Founded at Baylor College of Medicine in Houston, by grant recipient Marc H. Willis, DO, MMM, the web-based program Radiology- TEACHES (Technology Enhanced Appropriateness Criteria Home for Education Simulation), uses case vignettes to simulate the image ordering process and educate students about appropriate imaging. The program is integrated with the clinical decision support tool (ACR Select) to aid medical providers learning to follow the American College of Radiology’s ACR Appropriateness Criteria™.

Once students review a case, they must decide which test is best, most cost-effective and will expose the patient to the least radiation. Their decisions receive immediate feedback.

“Students working in a busy hospital or clinic usually don’t have adequate time to review the ACR’s Appropriateness Criteria,” said Dr. Willis, associate professor of radiology, associate program director of the diagnostic radiology residency program and associate chair for quality improvement at Baylor. “While the criteria are available online, it is in PDF format, which might not be ideal for today’s tech-savvy students. I wanted to develop something that would simulate the clinical decisions that are made at the time of radiology examination order entry.”

The 2016 RSNA Education Scholar Grant is funding the expansion of the program, integrating the modules into the curriculum for Baylor’s seven required medical student core clerkships. This expansion will provide comprehensive instruction about ordering appropriate imaging to students who might not otherwise receive this information during medical school.

“At Baylor, like many medical schools, students are not required to take a radiology clerkship. Also, during radiology clerkships, students tend to be focused on the images, learning normal imaging anatomy and recognizing pathology, rather than focusing on how to utilize imaging appropriately,” Dr. Willis said. “Our team believed that integrating the simulation modules into clerkships where imaging studies were being requested would be a better approach.”

The grant also supported the creation of a communication tool within the modules that connects medical students with radiologists. Students can send their imaging related questions directly to a radiologist. Dr. Willis and his research team hope to increase interest in radiology as a career choice by exposing medical students to the specialty, as well as strengthen the perception of radiologists’ value as members of the healthcare team.

“During their clerkships, most patients the students care for will undergo some type of radiology examination during their cycle of care,” Dr. Willis said. “This grant will help to prepare more current and future medical students to select the most appropriate, most cost-effective and safest examinations for patients.” An additional benefit is the improved efficiency of teaching medical students how to appropriately order intravenous contrast, Dr. Willis added.

Radiology-TEACHES can be utilized across the continuum of medical education, Dr. Willis explains. “This one-of-a-kind program is also being piloted with Baylor’s physician assistant students, utilized with our diagnostic radiology residents as a resource to help them become better consultants, and used as CME modules for practicing physicians.”

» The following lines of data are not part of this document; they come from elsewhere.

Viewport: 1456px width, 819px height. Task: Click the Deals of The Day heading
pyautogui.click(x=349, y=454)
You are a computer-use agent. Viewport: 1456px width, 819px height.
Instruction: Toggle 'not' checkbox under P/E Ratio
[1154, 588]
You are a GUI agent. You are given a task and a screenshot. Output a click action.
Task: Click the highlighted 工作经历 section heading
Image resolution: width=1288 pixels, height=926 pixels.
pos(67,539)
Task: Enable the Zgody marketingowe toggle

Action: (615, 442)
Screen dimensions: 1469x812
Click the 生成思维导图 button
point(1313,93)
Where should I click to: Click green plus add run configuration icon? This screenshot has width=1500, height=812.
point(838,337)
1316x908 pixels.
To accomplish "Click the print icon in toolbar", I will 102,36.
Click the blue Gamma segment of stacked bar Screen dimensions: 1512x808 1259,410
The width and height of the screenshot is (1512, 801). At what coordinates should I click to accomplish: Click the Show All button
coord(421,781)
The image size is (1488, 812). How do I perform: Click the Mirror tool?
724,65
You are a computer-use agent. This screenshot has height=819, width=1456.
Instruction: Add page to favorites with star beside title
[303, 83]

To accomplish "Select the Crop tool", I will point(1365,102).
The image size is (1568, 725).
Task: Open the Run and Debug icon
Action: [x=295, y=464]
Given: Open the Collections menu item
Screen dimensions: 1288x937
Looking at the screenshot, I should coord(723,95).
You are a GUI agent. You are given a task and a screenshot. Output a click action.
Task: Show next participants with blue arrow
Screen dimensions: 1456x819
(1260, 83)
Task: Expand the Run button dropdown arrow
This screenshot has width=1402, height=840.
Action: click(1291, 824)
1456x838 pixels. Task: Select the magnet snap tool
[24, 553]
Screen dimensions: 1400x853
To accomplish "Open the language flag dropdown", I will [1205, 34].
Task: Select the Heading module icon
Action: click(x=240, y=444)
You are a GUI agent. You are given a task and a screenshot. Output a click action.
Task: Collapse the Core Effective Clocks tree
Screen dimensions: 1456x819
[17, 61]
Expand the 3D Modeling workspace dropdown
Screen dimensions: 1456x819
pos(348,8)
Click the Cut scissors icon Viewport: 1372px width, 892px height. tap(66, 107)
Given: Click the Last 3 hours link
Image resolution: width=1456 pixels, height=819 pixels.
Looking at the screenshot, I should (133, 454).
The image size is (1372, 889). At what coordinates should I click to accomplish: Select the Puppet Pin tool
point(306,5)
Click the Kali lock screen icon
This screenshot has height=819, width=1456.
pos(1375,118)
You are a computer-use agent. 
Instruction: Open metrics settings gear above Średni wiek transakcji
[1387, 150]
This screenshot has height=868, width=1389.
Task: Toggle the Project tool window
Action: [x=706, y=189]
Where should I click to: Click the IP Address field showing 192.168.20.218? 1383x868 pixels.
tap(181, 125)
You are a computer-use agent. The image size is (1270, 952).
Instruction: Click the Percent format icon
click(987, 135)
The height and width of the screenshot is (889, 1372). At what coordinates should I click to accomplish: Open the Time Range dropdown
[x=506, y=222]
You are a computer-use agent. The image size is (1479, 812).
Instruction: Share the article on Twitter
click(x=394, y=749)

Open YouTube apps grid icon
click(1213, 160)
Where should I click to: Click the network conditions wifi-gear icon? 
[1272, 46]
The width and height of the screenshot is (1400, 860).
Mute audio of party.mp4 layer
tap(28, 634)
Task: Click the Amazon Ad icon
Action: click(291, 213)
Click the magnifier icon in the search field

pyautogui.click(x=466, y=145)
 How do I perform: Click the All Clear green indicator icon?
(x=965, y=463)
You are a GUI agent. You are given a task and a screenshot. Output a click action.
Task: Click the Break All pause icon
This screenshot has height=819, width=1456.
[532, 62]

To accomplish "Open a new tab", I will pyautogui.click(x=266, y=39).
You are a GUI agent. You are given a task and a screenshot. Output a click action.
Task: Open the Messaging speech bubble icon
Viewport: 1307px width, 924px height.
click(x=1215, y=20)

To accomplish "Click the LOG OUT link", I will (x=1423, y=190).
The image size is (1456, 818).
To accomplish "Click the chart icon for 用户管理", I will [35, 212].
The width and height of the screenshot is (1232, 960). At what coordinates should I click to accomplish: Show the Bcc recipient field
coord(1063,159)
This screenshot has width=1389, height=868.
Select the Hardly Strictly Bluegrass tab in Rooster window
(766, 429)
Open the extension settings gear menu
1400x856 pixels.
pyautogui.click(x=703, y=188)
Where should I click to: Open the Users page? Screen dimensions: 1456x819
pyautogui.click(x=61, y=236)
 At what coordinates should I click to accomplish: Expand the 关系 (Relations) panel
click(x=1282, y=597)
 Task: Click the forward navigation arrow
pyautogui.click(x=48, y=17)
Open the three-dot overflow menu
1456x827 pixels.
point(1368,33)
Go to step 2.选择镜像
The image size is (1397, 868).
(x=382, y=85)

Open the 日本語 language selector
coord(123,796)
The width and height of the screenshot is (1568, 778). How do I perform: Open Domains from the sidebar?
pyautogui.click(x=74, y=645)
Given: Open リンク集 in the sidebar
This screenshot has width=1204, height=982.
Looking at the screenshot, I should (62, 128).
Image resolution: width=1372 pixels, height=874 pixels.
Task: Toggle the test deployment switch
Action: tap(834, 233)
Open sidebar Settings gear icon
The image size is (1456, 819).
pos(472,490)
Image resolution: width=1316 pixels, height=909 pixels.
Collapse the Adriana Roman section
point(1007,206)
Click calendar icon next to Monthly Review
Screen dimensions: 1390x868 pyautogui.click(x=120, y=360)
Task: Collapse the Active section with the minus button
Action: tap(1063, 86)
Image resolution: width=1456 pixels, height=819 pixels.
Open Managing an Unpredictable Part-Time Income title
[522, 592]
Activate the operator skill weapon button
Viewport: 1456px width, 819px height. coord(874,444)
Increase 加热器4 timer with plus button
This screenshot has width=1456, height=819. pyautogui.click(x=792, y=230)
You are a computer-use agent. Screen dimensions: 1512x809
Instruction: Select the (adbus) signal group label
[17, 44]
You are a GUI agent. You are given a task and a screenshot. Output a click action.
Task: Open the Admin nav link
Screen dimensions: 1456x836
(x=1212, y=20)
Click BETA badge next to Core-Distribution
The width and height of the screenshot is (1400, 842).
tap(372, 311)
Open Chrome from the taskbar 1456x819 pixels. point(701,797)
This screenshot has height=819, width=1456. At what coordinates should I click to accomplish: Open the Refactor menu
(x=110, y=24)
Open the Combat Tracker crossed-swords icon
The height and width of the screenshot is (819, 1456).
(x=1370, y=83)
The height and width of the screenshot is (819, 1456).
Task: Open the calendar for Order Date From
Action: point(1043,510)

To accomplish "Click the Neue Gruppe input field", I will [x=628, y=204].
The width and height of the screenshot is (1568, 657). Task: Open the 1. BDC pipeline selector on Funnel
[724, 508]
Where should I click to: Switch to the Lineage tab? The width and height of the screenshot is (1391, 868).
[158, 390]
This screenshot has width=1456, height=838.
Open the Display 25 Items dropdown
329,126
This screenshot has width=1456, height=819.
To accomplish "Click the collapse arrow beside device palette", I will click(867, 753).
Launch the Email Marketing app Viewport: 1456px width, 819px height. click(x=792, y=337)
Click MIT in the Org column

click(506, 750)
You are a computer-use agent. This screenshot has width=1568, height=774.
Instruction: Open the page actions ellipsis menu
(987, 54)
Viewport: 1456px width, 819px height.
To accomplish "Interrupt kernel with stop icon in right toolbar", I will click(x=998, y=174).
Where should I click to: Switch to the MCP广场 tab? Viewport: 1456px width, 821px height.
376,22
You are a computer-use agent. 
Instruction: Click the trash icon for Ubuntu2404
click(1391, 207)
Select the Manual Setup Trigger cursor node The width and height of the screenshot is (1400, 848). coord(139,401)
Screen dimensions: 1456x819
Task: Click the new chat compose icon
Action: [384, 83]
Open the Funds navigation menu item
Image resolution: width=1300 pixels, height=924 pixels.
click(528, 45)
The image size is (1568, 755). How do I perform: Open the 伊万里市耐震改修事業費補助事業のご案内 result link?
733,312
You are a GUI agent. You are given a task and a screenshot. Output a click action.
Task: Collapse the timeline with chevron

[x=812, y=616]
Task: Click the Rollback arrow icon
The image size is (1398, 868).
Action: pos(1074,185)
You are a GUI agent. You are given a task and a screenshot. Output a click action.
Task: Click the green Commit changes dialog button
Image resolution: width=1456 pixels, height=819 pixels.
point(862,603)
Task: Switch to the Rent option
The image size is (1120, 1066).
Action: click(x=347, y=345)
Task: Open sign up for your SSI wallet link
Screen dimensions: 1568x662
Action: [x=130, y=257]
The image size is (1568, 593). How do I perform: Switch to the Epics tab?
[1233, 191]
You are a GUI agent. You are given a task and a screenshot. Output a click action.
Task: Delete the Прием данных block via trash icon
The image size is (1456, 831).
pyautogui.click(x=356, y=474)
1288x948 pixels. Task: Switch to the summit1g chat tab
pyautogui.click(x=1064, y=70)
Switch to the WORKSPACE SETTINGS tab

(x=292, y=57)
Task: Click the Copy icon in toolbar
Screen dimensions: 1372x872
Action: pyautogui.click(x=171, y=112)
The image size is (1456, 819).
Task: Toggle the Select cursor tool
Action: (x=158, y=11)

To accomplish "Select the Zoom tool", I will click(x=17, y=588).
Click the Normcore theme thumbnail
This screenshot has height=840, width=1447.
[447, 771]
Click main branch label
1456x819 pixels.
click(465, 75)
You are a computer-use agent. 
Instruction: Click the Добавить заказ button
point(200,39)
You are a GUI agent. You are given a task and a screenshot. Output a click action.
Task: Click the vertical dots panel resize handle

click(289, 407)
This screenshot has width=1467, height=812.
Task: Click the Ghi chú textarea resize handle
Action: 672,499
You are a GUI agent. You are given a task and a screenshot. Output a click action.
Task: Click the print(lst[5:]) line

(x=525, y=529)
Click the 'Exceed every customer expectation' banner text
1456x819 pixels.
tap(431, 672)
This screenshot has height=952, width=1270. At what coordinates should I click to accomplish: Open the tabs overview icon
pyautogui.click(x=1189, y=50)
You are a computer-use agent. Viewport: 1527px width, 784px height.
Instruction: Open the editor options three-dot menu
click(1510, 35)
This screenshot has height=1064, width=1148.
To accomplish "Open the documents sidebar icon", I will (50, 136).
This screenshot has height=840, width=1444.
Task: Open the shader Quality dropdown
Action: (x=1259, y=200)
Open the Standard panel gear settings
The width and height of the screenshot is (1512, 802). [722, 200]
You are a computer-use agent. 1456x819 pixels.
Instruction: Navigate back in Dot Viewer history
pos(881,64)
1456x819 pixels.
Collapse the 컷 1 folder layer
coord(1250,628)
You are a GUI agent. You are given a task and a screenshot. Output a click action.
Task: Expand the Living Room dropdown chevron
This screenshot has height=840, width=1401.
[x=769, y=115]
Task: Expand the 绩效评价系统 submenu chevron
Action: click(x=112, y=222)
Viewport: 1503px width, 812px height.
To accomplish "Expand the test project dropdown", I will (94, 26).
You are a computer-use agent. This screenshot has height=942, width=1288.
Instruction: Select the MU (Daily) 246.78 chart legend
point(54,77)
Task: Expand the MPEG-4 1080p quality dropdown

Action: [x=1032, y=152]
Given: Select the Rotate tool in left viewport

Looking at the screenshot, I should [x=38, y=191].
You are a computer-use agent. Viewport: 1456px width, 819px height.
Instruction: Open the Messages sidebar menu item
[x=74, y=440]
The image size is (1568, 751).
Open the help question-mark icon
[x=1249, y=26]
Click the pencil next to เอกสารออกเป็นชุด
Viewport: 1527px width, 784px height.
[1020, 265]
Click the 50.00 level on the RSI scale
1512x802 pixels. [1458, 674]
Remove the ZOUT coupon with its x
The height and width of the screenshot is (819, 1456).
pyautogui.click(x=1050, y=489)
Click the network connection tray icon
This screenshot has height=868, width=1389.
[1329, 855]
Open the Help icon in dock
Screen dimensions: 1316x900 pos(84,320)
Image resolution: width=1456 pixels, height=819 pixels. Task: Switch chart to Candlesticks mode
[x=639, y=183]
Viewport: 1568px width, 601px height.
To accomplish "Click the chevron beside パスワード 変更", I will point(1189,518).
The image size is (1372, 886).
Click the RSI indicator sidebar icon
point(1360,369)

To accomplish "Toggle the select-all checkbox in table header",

Eventually, Dr. Willis would like to make Radiology-TEACHES available as an education resource to academic institutions, hospitals and healthcare systems across the country.

“I believe that other institutions, particularly those with highly engaged radiology departments, will want to implement the program to fill the same knowledge gaps that we noticed at Baylor and help in their journey towards high-value healthcare,” said Dr. Willis.